Stored data entries
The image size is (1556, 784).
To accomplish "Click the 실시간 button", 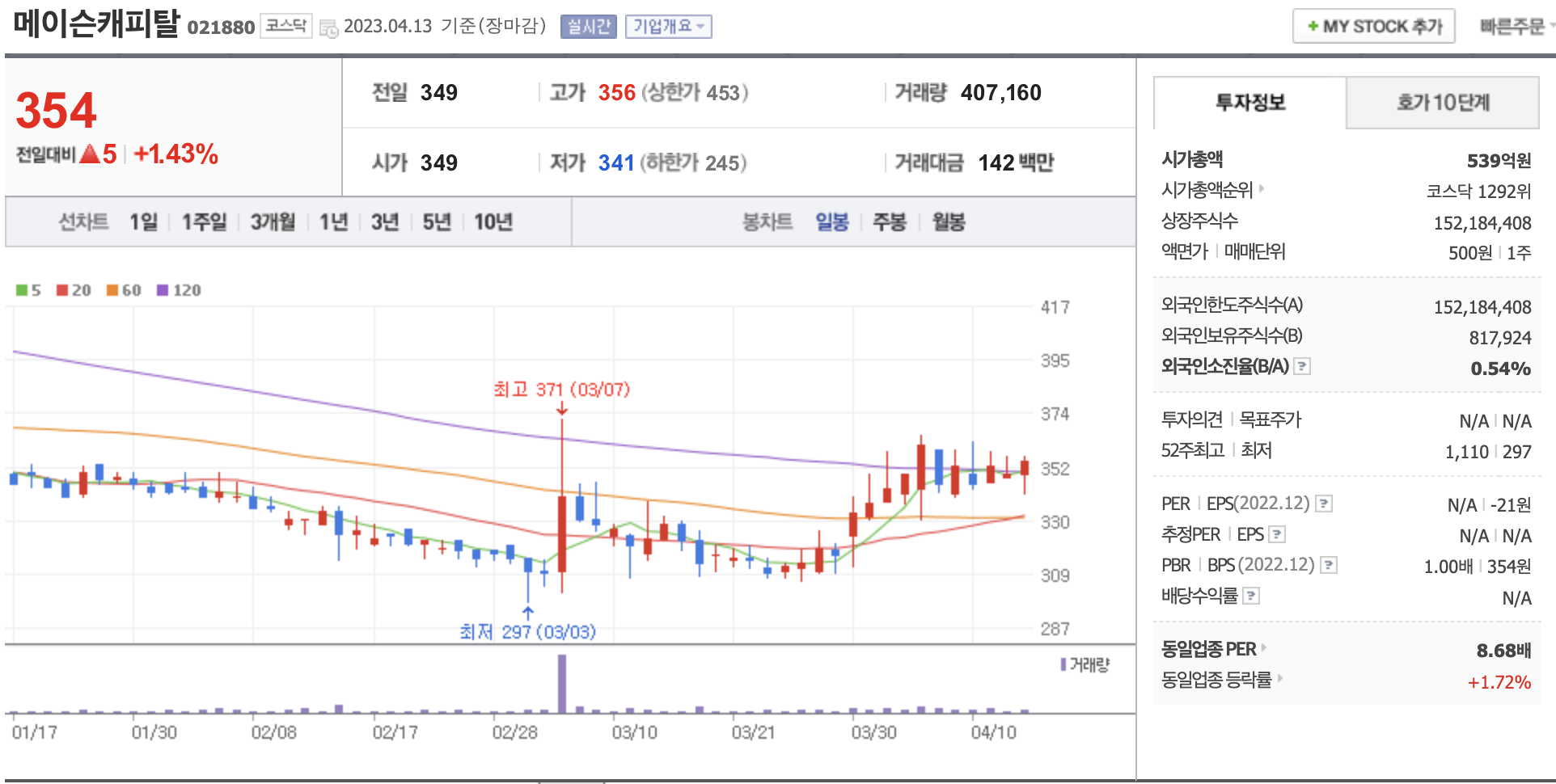I will [588, 27].
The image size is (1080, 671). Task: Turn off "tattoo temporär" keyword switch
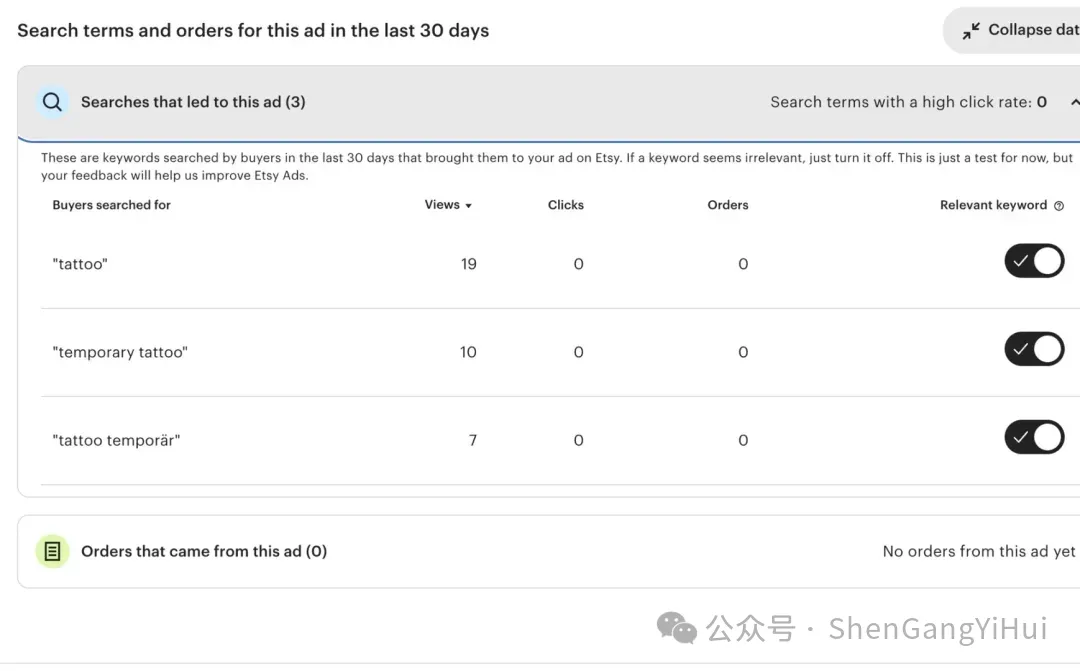1034,438
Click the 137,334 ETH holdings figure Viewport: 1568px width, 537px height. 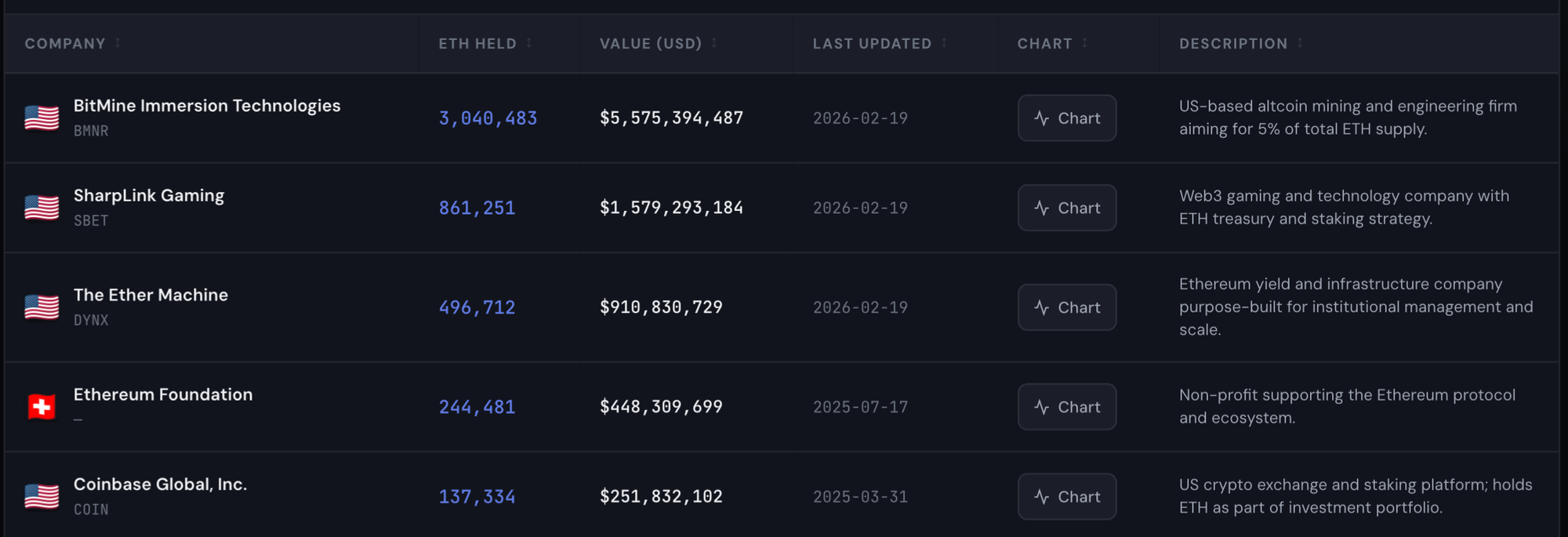tap(477, 496)
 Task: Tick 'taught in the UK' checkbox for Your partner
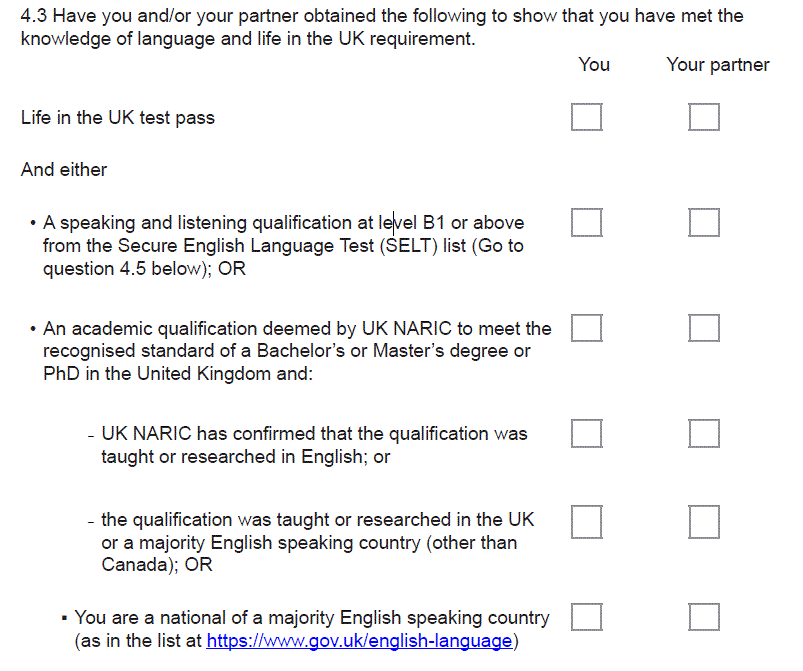(x=704, y=520)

# What you are asked to do
Please write out exactly the lines starting at the one that contains "Task: Tick 'taught" and ending with the final line of the entries, both ends included. Do not write out any pictures.

# Result for this exercise
 Task: Tick 'taught in the UK' checkbox for Your partner
(x=704, y=520)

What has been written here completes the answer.